Souveraineté numérique : la commission d'enquête sénatoriale rend ses conclusions
La commission d'enquête sénatoriale sur la souveraineté numérique de la France a rendu jeudi ses conclusions, recommandant notamment l'application stricte du principe de portabilité des données qui permettrait aux internautes de changer facilement de réseau social ou de plateforme de service. "Les entreprises géantes du numérique, les Gafam américains, les BATX chinois dépassent désormais celles des secteurs traditionnels en terme de valorisation financière et atteignent un nombre d'utilisateurs inédit dans l'histoire", souligne le rapporteur de la commission d'enquête Gérard Longuet (LR) dans son avant-propos. "Loin de l'utopie égalitaire et individualiste des débuts, le cyberespace est bien celui aujourd'hui le lieu où s'exercent les conflits d'intérêts, les luttes d'influences et de logiques économiques et sociales antagonistes, bref le retour sous des formes nouvelles de la très classique compétition pour la prise de pouvoir", explique-t-il. Le rapport de la commission d'enquête propose un certain nombre de pistes concrètes pour s'assurer que les citoyens et l'Etat ne perdent pas le contrôle de leur liberté et de leur autonomie de décision dans le cyberespace. Il préconise ainsi notamment de faire appliquer strictement le principe de "portabilité des données", prévues par le Règlement européen sur la protection des données (RGPD) pour qu'un internaute puisse quitter sans perdre ses données telle ou telle plateforme. "Il conviendrait de soutenir et d'étudier la faisabilité technique et opérationnelle d'une obligation d'interopérabilité" entre grandes plateformes, pour qu'il soit facile d'aller de l'une à l'autre, souligne le rapport.

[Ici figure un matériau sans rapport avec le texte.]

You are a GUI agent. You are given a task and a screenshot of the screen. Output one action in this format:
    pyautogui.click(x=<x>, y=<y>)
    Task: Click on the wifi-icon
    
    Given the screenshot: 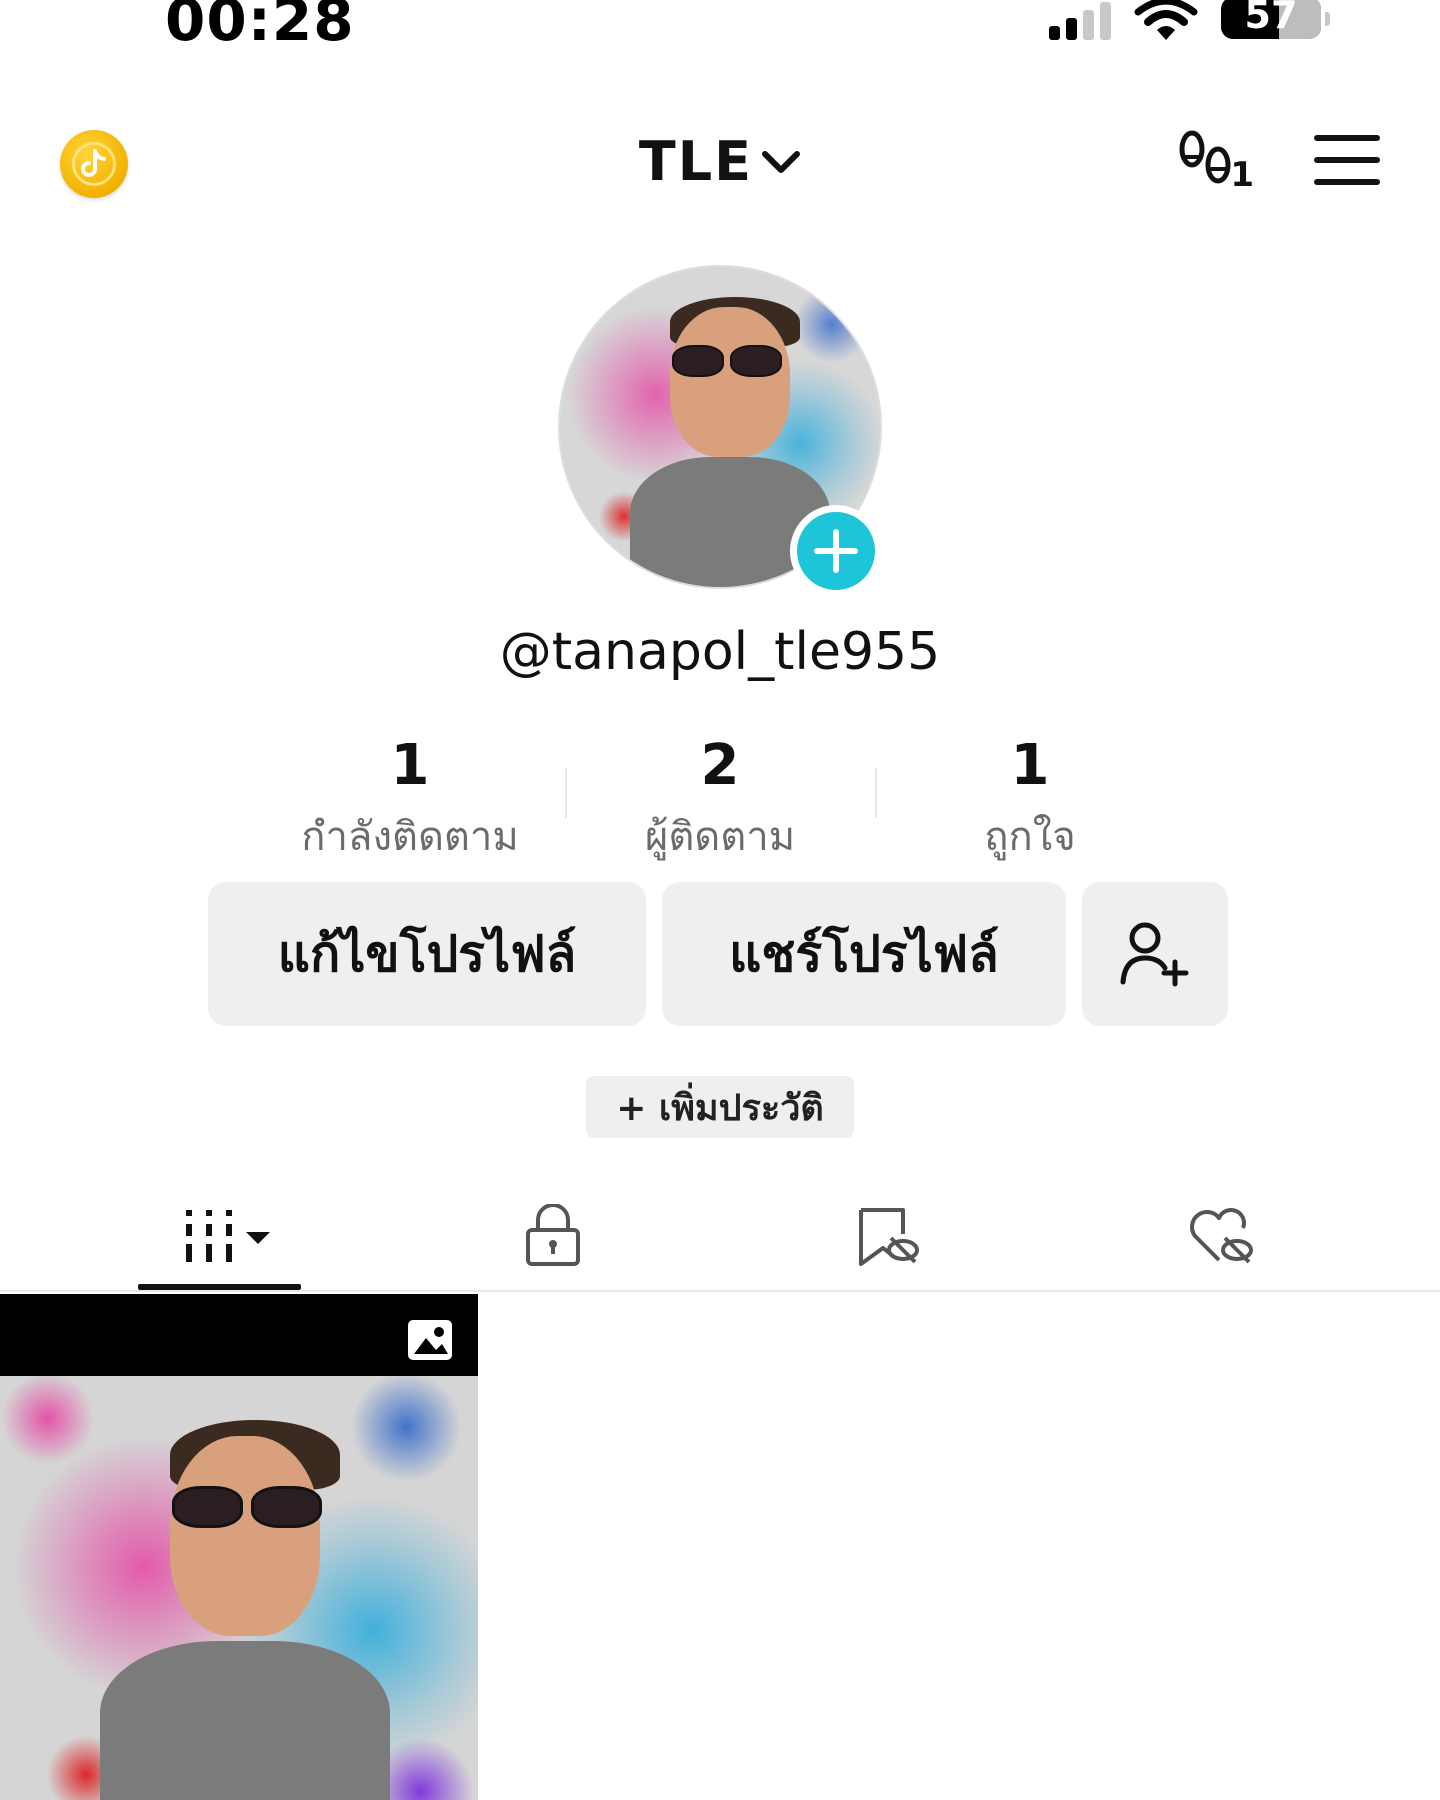 What is the action you would take?
    pyautogui.click(x=1166, y=20)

Face au projet Libra (la cryptomonnaie sur laquelle travaille Facebook), les sénateurs demandent d'explorer les voies vers une cryptomonnaie publique, "sous l'égide de la BCE", pour que les Etats puissent "défendre leurs prérogatives dans le domaine monétaire". Le rapport écarte l'hypothèse d'un démantèlement des Gafam, même si l'idée a fait son chemin dans certains cercles américains. Pas sûr que la "logique de puissance actuellement à l'œuvre" sur internet ne soit brisée par une scission des géants, notent les sénateurs. Et "on peut s'interroger sur la question de savoir si les géants chinois du numérique ne seraient pas les premiers bénéficiaires d'une telle mesure", ajoute-t-il. En revanche, les sénateurs préconisent de "muscler le droit de la concurrence" en France et en Europe. "Il faut faciliter le recours à des mesures conservatoires lorsque l'urgence l'exige", estiment les sénateurs.
Les lacunes du droit de la concurrence sur le numérique
Interrogée sur le conflit actuel entre Google et les éditeurs de presse français sur les "droits voisins" (la rémunération des contenus de presse visibles sur le moteur de recherche), la sénatrice centriste Catherine Morin-Desailly, membre de la commission d'enquête, a estimé qu'il illustrait les lacunes du droit de la concurrence national et européen sur le numérique. L'attitude de Google est "inadmissible", a-t-elle déclaré. "Cela renvoie au comportement général de ces plateformes qui sont omnipotentes (...) Elles sont en monopole, mais nos règles de concurrence ne nous permettent pas de prendre des mesures conservatoires quand on constate des abus de position dominante, et elles sont toujours plus puissantes", a-t-elle estimé. La commission d'enquête était présidée par le sénateur du Gers Franck Montaugé (PS).